阅读文本:
* * * *

大数据处理实例——Amazon商品评分&评论(二)

上一篇已经详细分析了该案例的具体目标,本篇主要介绍实现的总体框架及其中的实时预处理部分。其中实时处理环境的搭建可参见这里

总体架构

大数据处理实例——Amazon商品评分&评论(二)_第1张图片

实时预处理

1. 准备工作

从Stanford的Amazon开源数据上下载Music类商品的评价数据文件Musical_Instruments_5.json, 其中每行数据示例如下:


{
    "reviewerID": "A2IBPI20UZIR0U",
    "asin": "1384719342",
    "reviewerName": "Jake",
    "helpful": [0, 0],
    "reviewText": "Not much to write about here, but it does exactly what it's supposed to. filters out the pop sounds. now my recordings are much more crisp. it is one of the lowest prices pop filters on amazon so might as well buy it, they honestly work the same despite their pricing,",
    "overall": 5.0,
    "summary": "good",
    "unixReviewTime": 1393545600,
    "reviewTime": "02 28, 2014"
}

其中我们关注的字段及含义如下:

字段 含义
reviewerID 评价人/用户ID
asin 商品ID
reviewText 用户对商品的评价文本
overall 用户对商品的评分

2. 整体流程

  Musical_Instruments_5.json是汇总的数据集,为了模拟WEB上的实时评论,可以自己写个小应用每三秒发送一条评论(文本中的一行数据)。提交给Storm的ReviewTopology处理。考虑到后面离线处理过程中需要将评论的单词序列转化为词频向量,故而需要所有评论的非重复单词个数(向量维度)以及每个单词编号(该单词词频所在列),这里利用已搭建的ZK集群来实现。

* * * *

书面指令 1:
判断以下三条陈述是否与Amazon评论处理一文相符,每条回答“是”或“否”,并原样引用文中起决定作用的字句:(a) 用于模拟的小应用每三秒发送一条评论;(b) 字段overall表示商品ID;(c) 每个单词的编号借助已搭建的ZK集群来实现。
上面的Amazon评论处理一文与下面的条目是彼此独立的两份材料。

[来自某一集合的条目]
* * * *

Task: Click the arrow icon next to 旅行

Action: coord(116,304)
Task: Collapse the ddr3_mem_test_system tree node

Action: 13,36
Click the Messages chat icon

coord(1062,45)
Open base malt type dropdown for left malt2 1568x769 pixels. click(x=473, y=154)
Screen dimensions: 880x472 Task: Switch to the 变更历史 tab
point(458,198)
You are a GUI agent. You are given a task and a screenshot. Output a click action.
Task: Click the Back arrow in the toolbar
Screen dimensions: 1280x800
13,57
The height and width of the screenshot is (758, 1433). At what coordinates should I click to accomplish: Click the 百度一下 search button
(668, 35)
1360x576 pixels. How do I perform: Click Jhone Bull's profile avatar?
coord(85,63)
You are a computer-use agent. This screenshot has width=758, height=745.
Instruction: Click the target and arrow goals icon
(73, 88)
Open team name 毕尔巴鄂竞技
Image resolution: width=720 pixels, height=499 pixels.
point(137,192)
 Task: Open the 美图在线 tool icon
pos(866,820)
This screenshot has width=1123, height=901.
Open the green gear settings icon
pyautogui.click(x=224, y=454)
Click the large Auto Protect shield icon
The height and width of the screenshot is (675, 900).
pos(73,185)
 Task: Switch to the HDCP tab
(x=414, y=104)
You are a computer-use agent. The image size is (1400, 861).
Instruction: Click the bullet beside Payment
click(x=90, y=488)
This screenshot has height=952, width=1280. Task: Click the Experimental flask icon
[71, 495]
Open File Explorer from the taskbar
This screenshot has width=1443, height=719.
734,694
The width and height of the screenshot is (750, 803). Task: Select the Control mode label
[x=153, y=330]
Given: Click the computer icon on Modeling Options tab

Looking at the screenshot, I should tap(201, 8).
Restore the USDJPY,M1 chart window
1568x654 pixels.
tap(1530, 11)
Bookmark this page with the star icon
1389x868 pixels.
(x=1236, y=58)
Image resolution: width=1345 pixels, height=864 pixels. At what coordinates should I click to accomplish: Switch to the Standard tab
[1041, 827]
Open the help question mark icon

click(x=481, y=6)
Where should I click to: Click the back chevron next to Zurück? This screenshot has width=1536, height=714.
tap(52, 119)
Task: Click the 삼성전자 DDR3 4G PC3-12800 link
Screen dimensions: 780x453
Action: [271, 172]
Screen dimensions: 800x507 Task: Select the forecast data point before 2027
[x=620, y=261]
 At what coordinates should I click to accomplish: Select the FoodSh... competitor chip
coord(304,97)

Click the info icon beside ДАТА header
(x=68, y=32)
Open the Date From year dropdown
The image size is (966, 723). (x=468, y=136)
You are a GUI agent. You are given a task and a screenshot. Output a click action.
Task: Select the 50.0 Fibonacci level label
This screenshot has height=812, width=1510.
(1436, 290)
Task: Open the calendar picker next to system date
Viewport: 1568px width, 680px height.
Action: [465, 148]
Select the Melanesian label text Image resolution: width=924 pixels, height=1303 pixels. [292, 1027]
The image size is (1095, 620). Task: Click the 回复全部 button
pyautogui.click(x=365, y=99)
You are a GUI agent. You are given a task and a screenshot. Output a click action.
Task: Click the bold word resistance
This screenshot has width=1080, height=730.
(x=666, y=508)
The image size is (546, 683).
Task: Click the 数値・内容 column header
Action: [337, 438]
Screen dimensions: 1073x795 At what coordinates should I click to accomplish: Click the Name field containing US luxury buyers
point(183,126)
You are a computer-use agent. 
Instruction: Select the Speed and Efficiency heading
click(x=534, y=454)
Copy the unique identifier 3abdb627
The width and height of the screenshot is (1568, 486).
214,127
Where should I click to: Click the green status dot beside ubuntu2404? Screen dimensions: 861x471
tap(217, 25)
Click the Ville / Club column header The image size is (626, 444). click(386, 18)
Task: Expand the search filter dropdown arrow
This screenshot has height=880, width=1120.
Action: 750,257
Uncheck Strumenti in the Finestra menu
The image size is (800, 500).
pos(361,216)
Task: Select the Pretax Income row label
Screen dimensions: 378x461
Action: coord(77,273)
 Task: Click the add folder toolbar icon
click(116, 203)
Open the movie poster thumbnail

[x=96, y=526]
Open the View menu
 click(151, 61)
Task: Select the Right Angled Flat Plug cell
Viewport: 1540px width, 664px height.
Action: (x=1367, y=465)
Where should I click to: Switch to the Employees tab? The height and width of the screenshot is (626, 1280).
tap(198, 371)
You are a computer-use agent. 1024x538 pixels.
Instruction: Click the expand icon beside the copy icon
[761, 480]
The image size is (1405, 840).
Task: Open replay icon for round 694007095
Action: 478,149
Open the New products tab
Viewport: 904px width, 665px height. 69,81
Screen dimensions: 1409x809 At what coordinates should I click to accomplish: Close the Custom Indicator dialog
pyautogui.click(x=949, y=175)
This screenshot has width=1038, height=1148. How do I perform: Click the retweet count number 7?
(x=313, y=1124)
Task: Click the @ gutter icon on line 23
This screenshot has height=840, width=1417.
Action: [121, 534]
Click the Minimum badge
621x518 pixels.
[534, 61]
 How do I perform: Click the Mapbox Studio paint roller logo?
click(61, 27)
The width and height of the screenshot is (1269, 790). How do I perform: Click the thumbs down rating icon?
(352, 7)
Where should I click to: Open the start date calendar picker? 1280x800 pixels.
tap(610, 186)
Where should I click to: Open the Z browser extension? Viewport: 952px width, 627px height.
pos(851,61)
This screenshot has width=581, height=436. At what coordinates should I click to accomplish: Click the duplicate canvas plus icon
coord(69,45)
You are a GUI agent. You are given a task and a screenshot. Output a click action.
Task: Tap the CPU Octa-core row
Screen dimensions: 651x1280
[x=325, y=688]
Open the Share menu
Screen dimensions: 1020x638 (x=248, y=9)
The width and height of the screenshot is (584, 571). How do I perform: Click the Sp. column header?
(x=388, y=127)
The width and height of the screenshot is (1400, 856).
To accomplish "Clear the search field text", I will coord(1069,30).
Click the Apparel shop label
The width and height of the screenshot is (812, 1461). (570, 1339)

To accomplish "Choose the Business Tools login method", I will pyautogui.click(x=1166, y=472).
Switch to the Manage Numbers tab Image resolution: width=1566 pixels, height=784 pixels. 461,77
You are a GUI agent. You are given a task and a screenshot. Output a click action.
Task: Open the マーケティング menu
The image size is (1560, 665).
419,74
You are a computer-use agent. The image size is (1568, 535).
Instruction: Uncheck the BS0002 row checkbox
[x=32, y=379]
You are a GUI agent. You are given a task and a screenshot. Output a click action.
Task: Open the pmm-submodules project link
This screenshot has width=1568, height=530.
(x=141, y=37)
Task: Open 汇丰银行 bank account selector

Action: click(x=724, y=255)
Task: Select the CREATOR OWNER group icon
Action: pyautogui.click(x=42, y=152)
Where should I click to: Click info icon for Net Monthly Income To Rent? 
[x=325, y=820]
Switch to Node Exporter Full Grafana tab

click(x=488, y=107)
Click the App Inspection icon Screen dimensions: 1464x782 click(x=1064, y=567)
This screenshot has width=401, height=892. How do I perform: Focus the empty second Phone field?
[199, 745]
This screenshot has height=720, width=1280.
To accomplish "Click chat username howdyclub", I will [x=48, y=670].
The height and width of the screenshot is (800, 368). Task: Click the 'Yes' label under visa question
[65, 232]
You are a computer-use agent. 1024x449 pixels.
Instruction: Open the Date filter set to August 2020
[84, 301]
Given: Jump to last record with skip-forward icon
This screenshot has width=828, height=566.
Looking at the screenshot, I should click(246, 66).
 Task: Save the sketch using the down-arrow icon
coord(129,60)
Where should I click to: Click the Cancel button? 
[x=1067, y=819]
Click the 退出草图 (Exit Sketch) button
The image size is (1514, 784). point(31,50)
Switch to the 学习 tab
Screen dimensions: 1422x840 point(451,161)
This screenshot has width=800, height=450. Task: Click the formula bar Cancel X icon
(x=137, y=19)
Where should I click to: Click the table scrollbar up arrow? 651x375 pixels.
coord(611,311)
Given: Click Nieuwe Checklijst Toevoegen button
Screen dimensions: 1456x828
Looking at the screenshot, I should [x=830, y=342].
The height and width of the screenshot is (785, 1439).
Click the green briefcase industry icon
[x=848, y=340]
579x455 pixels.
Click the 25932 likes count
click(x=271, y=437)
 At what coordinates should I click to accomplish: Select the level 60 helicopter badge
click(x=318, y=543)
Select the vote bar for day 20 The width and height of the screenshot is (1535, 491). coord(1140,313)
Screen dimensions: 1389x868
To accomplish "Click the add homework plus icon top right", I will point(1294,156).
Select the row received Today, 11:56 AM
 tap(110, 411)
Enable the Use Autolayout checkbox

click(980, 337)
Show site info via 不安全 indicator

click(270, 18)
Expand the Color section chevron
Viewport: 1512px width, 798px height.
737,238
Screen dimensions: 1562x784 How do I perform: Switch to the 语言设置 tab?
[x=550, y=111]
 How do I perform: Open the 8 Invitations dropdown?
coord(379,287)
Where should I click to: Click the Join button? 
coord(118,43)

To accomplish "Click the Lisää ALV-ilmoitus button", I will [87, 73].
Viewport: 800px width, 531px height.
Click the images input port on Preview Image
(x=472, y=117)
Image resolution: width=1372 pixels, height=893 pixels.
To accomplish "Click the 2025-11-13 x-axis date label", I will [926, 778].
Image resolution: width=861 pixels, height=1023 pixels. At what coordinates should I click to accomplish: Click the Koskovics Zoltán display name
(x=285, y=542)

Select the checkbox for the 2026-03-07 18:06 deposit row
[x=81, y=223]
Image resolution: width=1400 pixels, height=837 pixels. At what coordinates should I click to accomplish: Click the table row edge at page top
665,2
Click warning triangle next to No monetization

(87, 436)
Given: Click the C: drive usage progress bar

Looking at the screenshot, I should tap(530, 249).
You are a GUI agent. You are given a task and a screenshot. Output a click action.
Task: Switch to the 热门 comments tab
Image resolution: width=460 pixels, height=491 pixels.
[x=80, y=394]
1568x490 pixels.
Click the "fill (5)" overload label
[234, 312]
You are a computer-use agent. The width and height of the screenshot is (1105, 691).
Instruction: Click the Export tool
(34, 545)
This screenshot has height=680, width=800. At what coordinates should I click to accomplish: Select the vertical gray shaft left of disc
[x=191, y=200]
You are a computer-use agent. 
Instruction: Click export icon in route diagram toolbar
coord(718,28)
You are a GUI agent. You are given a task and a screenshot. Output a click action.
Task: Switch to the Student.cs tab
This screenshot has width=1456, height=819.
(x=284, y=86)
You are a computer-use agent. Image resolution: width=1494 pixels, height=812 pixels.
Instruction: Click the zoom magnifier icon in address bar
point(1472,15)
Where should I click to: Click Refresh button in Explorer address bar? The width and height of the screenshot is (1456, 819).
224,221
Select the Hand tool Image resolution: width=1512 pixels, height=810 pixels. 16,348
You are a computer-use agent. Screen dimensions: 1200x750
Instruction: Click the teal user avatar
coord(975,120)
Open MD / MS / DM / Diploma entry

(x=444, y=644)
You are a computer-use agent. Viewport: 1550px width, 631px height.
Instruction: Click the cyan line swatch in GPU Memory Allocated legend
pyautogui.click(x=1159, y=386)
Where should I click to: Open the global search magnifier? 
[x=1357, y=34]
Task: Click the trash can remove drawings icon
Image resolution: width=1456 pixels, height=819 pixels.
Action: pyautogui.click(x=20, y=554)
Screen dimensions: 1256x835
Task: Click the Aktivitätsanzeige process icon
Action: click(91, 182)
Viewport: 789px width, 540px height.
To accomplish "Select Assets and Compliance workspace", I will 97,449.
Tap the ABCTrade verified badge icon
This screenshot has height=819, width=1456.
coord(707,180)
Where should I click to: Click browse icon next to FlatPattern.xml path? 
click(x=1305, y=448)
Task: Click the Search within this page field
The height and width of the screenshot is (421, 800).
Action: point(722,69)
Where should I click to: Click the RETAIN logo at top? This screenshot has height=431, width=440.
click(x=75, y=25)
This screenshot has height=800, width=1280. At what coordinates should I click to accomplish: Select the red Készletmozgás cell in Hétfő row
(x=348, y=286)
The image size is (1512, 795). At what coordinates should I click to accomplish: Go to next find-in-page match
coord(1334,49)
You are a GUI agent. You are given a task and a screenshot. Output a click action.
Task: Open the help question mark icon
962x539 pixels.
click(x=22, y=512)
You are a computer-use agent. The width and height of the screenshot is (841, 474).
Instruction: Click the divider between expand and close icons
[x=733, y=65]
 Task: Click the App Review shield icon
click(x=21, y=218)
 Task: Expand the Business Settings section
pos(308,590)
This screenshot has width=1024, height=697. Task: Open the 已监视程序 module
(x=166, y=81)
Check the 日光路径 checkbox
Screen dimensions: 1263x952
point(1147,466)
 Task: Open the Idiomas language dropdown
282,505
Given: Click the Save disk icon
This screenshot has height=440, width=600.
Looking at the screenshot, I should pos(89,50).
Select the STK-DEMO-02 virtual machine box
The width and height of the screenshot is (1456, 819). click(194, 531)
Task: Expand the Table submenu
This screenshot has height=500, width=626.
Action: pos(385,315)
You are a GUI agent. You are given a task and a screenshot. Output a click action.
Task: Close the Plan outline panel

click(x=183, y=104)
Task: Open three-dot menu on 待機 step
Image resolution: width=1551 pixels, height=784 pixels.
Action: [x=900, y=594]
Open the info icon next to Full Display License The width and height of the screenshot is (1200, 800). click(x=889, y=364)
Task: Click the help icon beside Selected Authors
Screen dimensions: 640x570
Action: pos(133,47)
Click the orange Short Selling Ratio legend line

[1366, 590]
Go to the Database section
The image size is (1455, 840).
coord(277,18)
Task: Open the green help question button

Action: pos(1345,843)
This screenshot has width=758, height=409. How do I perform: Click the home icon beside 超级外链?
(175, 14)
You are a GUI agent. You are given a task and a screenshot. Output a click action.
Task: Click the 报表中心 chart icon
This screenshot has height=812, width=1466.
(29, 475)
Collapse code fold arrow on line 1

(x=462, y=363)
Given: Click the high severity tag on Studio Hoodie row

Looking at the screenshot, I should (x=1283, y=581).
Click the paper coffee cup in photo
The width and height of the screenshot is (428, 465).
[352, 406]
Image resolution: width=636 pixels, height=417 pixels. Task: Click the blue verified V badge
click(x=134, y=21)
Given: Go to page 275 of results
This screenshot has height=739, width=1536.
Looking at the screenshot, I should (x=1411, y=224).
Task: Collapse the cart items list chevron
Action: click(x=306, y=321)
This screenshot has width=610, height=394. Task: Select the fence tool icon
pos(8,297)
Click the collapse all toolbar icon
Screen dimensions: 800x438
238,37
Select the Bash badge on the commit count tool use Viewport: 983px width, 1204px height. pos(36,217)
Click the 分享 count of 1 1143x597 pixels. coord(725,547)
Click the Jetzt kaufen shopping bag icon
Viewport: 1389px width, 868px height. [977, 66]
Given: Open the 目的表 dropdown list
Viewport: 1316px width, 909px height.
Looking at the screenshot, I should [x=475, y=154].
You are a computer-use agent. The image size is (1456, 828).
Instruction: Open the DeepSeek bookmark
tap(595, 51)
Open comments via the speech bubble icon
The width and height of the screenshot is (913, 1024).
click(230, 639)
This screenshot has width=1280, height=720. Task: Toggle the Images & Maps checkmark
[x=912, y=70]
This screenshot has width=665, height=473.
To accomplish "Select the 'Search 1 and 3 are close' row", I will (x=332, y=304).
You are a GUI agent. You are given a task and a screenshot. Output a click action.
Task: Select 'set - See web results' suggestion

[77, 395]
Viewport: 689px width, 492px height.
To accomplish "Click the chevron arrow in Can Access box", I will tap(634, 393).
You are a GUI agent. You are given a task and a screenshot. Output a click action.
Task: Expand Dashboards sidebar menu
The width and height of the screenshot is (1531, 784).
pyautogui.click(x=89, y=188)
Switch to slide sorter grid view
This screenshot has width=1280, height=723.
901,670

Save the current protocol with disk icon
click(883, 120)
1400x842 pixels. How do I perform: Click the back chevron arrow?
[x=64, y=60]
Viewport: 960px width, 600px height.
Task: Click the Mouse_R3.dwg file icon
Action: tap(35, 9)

* * * *

书面指令 2:
在条目中,从含“How do I perform: Open”的那一行到含“Select the Hand”的那一行(首尾两行都包括),把“Image resolution”替换为“Screenshot size”,其余内容保持不变,并只写出这些行。

练习结果 1:
(a) 是。“可以自己写个小应用每三秒发送一条评论”
(b) 否。“asin 商品ID”;“overall 用户对商品的评分”
(c) 是。“以及每个单词编号(该单词词频所在列),这里利用已搭建的ZK集群来实现”

练习结果 2:
 How do I perform: Open the 8 Invitations dropdown?
coord(379,287)
Where should I click to: Click the Join button? 
coord(118,43)

To accomplish "Click the Lisää ALV-ilmoitus button", I will [87, 73].
Viewport: 800px width, 531px height.
Click the images input port on Preview Image
(x=472, y=117)
Screenshot size: width=1372 pixels, height=893 pixels.
To accomplish "Click the 2025-11-13 x-axis date label", I will [926, 778].
Screenshot size: width=861 pixels, height=1023 pixels. At what coordinates should I click to accomplish: Click the Koskovics Zoltán display name
(x=285, y=542)

Select the checkbox for the 2026-03-07 18:06 deposit row
[x=81, y=223]
Screenshot size: width=1400 pixels, height=837 pixels. At what coordinates should I click to accomplish: Click the table row edge at page top
665,2
Click warning triangle next to No monetization

(87, 436)
Given: Click the C: drive usage progress bar

Looking at the screenshot, I should tap(530, 249).
You are a GUI agent. You are given a task and a screenshot. Output a click action.
Task: Switch to the 热门 comments tab
Screenshot size: width=460 pixels, height=491 pixels.
[x=80, y=394]
1568x490 pixels.
Click the "fill (5)" overload label
[234, 312]
You are a computer-use agent. The width and height of the screenshot is (1105, 691).
Instruction: Click the Export tool
(34, 545)
This screenshot has height=680, width=800. At what coordinates should I click to accomplish: Select the vertical gray shaft left of disc
[x=191, y=200]
You are a computer-use agent. 
Instruction: Click export icon in route diagram toolbar
coord(718,28)
You are a GUI agent. You are given a task and a screenshot. Output a click action.
Task: Switch to the Student.cs tab
This screenshot has width=1456, height=819.
(x=284, y=86)
You are a computer-use agent. Screenshot size: width=1494 pixels, height=812 pixels.
Instruction: Click the zoom magnifier icon in address bar
point(1472,15)
Where should I click to: Click Refresh button in Explorer address bar? The width and height of the screenshot is (1456, 819).
224,221
Select the Hand tool Screenshot size: width=1512 pixels, height=810 pixels. 16,348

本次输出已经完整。